Bill met his son’s eyes – his mother’s brown eyes, they were
– and read what was in the boy’s soul.
Not his heart, that was gone; no man with a heart could captain the Dutchman. “I’ll do my best for you, Captain,” he said
at last. “And if I may say so, although
she’d not be glad of the circumstances…your mother would be proud.”
The almost-smile again.
“I thank you for the thought, Mr. Turner. And now I’d like you to see how the cleanup
is getting on, and let the men know I’ll be down in an hour to see for
myself. Is Towney still in the wall in the
crew quarters?”
“Nosir.” A new voice,
rough with age. An old seaman had come
up on the foredeck, stoop-shouldered and bent but with storm-gray eyes still
sharp in his lined face. “Your pardon,
Cap’n, but I was that surprised to be movin’ again that it took me just a bit
to recover mysel’. Orders, sir?”
“Do we have a galley?” Will asked him. He returned the old seaman’s nod with one of
his own. “See what state it’s in, then
take a man or two and set it right. When
you’ve finished I wouldn’t say no to a cup of tea, if there is any.”

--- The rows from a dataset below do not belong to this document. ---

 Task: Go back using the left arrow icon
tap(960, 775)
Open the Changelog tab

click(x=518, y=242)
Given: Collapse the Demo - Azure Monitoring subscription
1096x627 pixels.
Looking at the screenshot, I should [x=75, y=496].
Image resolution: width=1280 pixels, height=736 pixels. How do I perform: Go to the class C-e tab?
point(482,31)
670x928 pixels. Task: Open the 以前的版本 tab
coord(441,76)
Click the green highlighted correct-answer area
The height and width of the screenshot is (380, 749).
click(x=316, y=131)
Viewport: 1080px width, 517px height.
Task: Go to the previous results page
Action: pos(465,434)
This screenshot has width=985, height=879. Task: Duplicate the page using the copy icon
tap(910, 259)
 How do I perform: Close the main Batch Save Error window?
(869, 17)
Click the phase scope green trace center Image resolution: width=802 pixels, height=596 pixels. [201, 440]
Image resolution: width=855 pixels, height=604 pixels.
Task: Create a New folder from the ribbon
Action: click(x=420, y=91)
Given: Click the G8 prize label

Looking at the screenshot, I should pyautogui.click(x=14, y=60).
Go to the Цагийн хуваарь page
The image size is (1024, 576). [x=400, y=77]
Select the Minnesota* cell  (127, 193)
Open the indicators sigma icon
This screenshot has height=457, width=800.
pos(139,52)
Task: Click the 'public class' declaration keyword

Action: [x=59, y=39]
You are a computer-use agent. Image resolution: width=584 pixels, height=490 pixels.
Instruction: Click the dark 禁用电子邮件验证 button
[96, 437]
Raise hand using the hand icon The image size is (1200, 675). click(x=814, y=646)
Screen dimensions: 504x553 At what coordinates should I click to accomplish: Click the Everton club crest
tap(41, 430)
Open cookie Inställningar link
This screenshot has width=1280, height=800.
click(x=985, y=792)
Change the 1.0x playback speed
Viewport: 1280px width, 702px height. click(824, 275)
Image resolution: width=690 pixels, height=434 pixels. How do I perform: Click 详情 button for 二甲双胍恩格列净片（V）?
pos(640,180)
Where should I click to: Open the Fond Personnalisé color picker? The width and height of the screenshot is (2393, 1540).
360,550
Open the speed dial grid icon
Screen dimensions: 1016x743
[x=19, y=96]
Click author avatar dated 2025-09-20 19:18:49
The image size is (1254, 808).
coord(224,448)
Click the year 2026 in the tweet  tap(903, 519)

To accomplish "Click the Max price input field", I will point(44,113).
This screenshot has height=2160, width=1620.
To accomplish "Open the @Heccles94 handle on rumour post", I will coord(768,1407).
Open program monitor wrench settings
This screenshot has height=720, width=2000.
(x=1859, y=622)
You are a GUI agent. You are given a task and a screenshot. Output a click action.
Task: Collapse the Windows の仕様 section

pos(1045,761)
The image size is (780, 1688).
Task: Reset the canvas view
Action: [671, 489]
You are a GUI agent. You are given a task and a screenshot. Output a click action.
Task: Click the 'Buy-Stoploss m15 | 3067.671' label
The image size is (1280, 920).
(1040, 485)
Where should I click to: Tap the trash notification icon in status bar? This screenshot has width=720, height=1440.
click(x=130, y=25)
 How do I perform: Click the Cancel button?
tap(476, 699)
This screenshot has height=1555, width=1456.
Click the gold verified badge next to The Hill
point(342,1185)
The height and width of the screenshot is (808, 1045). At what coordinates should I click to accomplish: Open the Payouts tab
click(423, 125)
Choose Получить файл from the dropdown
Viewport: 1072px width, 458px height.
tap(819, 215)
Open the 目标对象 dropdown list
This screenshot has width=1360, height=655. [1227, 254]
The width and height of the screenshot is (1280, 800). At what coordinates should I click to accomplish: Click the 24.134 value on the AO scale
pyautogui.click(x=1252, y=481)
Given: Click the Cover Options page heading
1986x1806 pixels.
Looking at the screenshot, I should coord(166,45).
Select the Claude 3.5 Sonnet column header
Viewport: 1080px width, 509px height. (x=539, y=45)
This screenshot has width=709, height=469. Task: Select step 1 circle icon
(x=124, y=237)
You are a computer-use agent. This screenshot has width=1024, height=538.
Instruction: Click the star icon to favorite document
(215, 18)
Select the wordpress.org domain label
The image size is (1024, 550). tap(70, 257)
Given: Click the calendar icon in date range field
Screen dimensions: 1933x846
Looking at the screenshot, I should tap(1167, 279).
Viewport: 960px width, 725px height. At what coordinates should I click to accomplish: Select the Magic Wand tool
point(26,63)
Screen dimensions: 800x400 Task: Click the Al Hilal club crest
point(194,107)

“Aye sir, if there is, I’ll be findin’ it. Shall I be bringin’ it to the captain’s
quarters?”
Will made a face.
“Bring it to me here, if you please.
I’ll have to decide what to do about my quarters later. Dismissed, Mr. Towney.”
“Aye sir.” Towney
touched his cap and hobbled off, and after a nod to his son Bill left the deck
as well to go check the men in the hold.
He smiled the smile his son couldn’t, however, when he heard Towney
telling one of the working men that, “This new captain of ours, he’s a right
one,” in his sea-roughened voice. “Has
us cleanin’ the whole ship, he does, but he’s leavin’ his quarters to the
last. Now that’s a right fine man, that
is.”
Bill Turner couldn’t have agreed with him more.
Years slipped by, and decades fell one after the other like
leaves off a tree. But even as the world
changed, even as ships became fleeter and wars turned ever more sailors into
soldiers…the sea remained the same, a great unknown mystery. The knowledge passed down by those who had
ridden her waves in times past was pushed aside as ‘superstition’ by the
captains of great trading vessels and commanders of proud fighting fleets…but
not believing in the old tales did not make them immune to them, and sometimes
on a rare night a living captain pacing his deck might see a ship with sails of
fog slide out of the night, her prow riding high on silvered waves. And if he was a man of nerve, and did not
hide from the sight…he might see his own ghostly counterpart pacing the decks
as well, or holding the ship’s wheel steady as she forged ahead.
The sea’s blessing was on men who saw the Dutchman pass and lived to tell the
tale. Although few did tell it, not
wanting to be thought mad by the gold-blinded men who owned the ships and the
fleets and scoffed at talk of ghosts.
There were other ears that listened, though, and often from the corner
of a crowded, run-down tavern at portside a sailor brave enough or drunk enough
to open his mouth would see a dark smile confirm his tale, and a tankard lifted
in salute before its owner drained it dry with an oath of , “Good sailing, dear
William.” And no one ever understood
what he meant, for it was common knowledge that the captain of the Flying Dutchman was a man called Davy
Jones.
Will had given up correcting them before the end of his
first decade on the Dutchman. The men who served under him called him
Captain Turner, and as for the rest of the world…he’d found he really didn’t
much care what they knew him as, or how they thought of him. All that mattered to him was that his promise
to his father had been kept, and that his promise to Jack Sparrow someday would
be as well.
If Jack ever bothered to actually die, that was.